:: Reading passage

A darker, more tortured Superman with a controversial or uncomfortable Messiah standing among much of the population – that’s a good way to go, as the only alternative is a cheesy, all-American hero trope and a Christopher Reeve rehash (which you can’t really do at the same time as you’re trying to do a dark, moody Batman).
This Superman as Messiah thing should’ve actually been expanded a little more: but, even as it is, I think it imparts something very thematically interesting to core of the film and, at the very least, gives this film a handful of genuinely great visual moments.
There are also moments or elements of grown-up-ness to the narrative too and attempts to touch on real-world issues and contemporary concerns – it doesn’t go far enough with any of this and seems content to merely hint at them and then back away; but those elements are there.
There’s also Wonder Woman. Which more or less just works as an intro for that character in this cinematic universe.
And in fact I’m not embarrassed to admit that that climactic moment in the big CGI finale, where she makes her appearance and joins the battle was genuinely a ‘fuck yeah’ moment. Maybe it was because so much of the film was so lacking in feeling or energy that we really needed something like that.
But actually, no, I genuinely think that was a really cool superhero entrance: cheesy as it was.
The way we got our real-time intro to Diana Prince in BvS – and then got her backstory film later – also worked really well; and is in fact a rare example of the DC Cinematic Universe having some good planning/sequencing.
Also, I really liked Jesse Eisenberg as Lex Luthor. I will in fact go further and say this is the best, most interesting, interpretation of Luthor I’ve seen to date in film or television.
And I’m not a fan of Lex Luthor in general – I think he’s a dull, overrated and over-used villain. But Eisenberg’s young version of Luthor is genuinely interesting and enjoyable to watch. I like that he’s a little unhinged, a little quirky and odd-mannered. It brings something fresher to what could otherwise be a stale, tired formula.

::::

Work instructions =>
a) Render this sentence from the review in Spanish: "Also, I really liked Jesse Eisenberg as Lex Luthor."
b) Retype the review from "This Superman as" to "this cinematic universe.".
The listing comes from a separate source and has no connection to the review.

:: Information shown

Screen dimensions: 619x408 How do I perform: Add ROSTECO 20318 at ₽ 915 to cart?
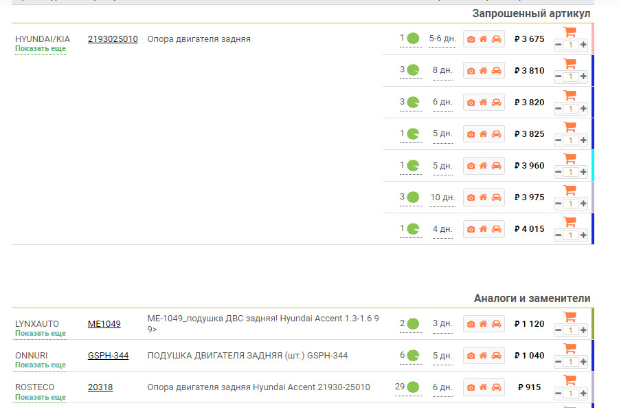[570, 380]
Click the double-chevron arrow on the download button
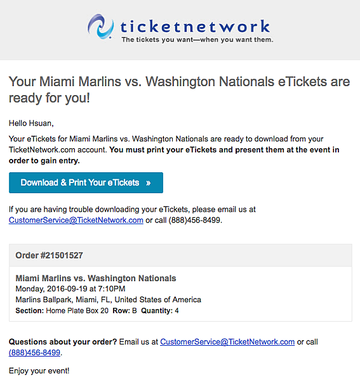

::::

Results =>
a) Además, me gustó mucho Jesse Eisenberg como Lex Luthor.

b)
This Superman as Messiah thing should’ve actually been expanded a little more: but, even as it is, I think it imparts something very thematically interesting to core of the film and, at the very least, gives this film a handful of genuinely great visual moments.
There are also moments or elements of grown-up-ness to the narrative too and attempts to touch on real-world issues and contemporary concerns – it doesn’t go far enough with any of this and seems content to merely hint at them and then back away; but those elements are there.
There’s also Wonder Woman. Which more or less just works as an intro for that character in this cinematic universe.